§ **What is expected**:
An exact transcript is required of the lines below, from the one containing "Task: Click the AI Upscale button" through the very last; leave every picture out of it.

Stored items
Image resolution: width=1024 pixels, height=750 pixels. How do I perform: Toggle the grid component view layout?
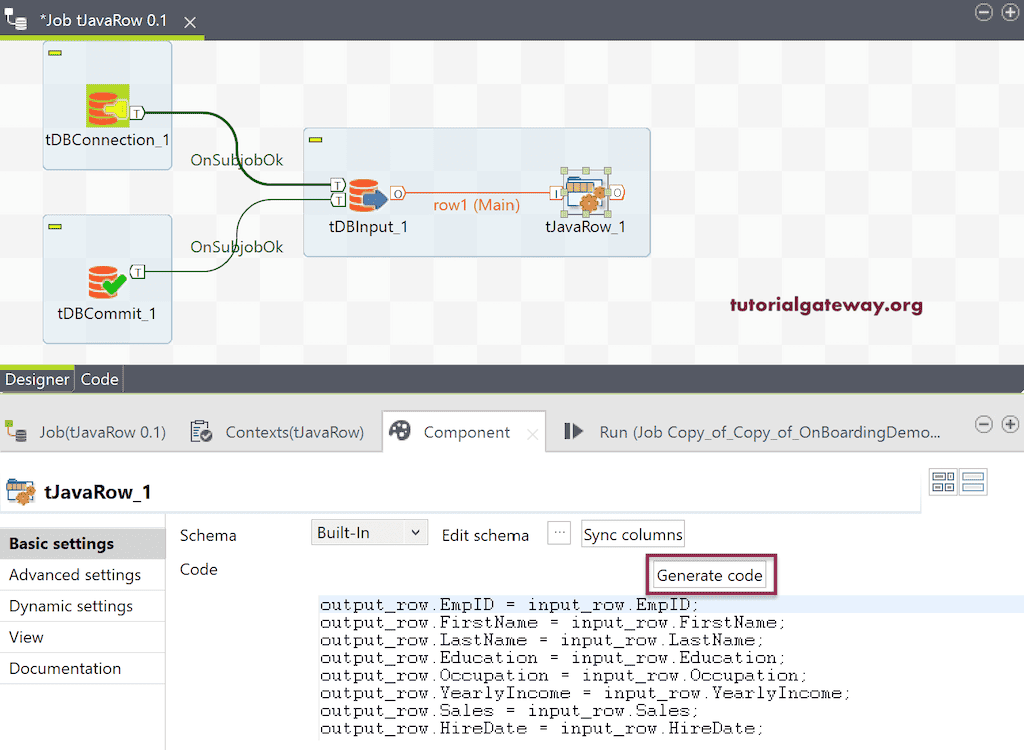coord(943,481)
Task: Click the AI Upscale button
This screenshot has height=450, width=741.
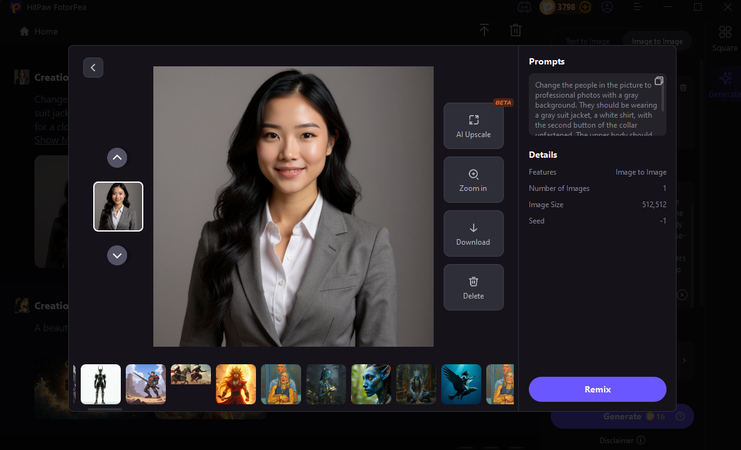Action: (x=473, y=125)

§ **Finished exercise**:
Task: Click the AI Upscale button
This screenshot has height=450, width=741.
Action: (x=473, y=125)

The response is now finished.